+++ Given records
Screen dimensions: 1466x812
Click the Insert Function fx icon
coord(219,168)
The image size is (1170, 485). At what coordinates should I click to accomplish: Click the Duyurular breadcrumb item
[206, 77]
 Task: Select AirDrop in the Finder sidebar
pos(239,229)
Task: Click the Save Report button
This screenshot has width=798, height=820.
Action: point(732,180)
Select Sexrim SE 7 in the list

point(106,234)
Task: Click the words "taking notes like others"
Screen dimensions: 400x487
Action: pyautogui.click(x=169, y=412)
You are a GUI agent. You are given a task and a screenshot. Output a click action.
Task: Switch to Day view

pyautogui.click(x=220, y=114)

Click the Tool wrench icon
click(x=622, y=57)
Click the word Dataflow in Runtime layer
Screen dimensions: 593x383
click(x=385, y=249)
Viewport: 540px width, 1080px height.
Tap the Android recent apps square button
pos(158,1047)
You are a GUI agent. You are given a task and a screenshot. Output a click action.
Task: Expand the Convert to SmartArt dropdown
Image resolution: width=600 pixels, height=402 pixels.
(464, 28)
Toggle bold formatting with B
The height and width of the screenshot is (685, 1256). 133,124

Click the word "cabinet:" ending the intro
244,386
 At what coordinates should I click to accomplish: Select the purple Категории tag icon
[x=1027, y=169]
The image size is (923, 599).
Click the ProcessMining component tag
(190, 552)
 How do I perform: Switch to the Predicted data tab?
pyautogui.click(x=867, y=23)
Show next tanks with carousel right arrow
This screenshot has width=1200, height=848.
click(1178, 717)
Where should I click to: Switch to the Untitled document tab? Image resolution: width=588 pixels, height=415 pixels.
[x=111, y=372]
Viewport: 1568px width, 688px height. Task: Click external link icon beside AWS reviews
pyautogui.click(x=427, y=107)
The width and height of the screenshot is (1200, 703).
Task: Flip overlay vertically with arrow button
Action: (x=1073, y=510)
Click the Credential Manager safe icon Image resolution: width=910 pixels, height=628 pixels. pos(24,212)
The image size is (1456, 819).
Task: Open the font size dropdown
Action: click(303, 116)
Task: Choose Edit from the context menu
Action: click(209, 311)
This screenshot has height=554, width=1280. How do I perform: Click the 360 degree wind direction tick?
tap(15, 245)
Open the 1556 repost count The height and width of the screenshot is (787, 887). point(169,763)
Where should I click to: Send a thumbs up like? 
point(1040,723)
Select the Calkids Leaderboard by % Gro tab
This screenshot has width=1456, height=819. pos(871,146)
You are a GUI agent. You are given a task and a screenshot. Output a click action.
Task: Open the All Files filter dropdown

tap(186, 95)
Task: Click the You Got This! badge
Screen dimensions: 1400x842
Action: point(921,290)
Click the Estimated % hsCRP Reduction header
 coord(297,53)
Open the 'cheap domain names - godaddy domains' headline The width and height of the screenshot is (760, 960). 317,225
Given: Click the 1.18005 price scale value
++++++
## Do this:
Count the lines of the rows above that contain the string "Viewport". Case counts. Give only the number.

## Full answer:
2